§ Problem to work on
Comb the records below for the string "Suivez" and copy each line where it turns up.

§ Recorded data
· · · · ·

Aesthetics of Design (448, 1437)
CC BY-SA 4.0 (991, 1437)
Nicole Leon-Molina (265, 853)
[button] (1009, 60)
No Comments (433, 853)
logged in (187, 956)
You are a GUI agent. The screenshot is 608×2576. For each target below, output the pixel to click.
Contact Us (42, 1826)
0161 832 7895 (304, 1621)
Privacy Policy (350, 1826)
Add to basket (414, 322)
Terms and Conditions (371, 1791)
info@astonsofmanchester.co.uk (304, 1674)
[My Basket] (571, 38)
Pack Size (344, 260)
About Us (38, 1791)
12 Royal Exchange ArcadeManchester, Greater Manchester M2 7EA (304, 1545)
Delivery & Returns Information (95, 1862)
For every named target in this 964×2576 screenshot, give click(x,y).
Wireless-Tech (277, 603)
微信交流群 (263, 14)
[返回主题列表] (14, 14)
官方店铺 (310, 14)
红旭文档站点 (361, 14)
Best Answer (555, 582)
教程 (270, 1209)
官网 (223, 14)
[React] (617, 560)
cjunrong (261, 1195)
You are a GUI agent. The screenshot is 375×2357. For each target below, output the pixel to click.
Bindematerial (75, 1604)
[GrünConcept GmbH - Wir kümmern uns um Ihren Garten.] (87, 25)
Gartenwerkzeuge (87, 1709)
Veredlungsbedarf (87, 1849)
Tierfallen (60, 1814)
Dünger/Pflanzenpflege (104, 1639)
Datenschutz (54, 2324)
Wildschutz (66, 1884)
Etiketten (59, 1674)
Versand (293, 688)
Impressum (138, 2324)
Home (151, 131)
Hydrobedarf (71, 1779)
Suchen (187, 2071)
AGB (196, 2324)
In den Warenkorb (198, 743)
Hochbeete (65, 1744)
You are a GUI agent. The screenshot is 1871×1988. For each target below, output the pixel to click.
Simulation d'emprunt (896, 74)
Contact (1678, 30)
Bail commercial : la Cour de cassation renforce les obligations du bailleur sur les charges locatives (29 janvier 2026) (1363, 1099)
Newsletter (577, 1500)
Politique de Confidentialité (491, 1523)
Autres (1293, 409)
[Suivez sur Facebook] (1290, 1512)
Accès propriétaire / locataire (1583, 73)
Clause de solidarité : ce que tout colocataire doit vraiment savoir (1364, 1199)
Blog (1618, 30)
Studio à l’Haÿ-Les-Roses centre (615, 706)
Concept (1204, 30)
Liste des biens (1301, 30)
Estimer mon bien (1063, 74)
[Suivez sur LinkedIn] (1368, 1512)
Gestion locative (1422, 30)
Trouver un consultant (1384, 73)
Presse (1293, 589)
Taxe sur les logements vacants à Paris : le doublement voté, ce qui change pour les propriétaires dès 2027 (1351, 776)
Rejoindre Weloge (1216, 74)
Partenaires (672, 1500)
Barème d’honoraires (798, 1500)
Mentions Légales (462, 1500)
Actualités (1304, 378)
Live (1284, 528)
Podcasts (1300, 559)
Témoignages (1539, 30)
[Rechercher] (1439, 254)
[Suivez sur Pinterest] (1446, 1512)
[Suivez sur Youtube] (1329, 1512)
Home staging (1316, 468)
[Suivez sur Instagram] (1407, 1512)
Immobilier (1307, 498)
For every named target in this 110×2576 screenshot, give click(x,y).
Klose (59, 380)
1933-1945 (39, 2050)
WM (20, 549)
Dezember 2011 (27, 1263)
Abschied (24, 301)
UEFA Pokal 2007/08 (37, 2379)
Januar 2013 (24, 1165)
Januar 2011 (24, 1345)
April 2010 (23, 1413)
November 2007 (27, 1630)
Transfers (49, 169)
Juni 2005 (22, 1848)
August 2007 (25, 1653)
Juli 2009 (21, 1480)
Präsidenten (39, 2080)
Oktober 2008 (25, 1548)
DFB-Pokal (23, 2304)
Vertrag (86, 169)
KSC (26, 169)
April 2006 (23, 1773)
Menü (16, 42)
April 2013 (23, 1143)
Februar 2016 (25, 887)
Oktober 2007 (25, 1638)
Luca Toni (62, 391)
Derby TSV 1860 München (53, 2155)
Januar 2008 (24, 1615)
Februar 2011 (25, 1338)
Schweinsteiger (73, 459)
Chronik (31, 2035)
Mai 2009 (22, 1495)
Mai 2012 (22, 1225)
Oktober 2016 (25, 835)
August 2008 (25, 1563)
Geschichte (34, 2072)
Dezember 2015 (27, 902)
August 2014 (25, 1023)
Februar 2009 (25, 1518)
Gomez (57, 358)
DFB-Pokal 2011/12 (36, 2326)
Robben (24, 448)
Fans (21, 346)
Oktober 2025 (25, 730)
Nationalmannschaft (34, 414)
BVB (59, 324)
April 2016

· · · · ·

§ Answer below
[Suivez sur Facebook] (1290, 1512)
[Suivez sur LinkedIn] (1368, 1512)
[Suivez sur Pinterest] (1446, 1512)
[Suivez sur Youtube] (1329, 1512)
[Suivez sur Instagram] (1407, 1512)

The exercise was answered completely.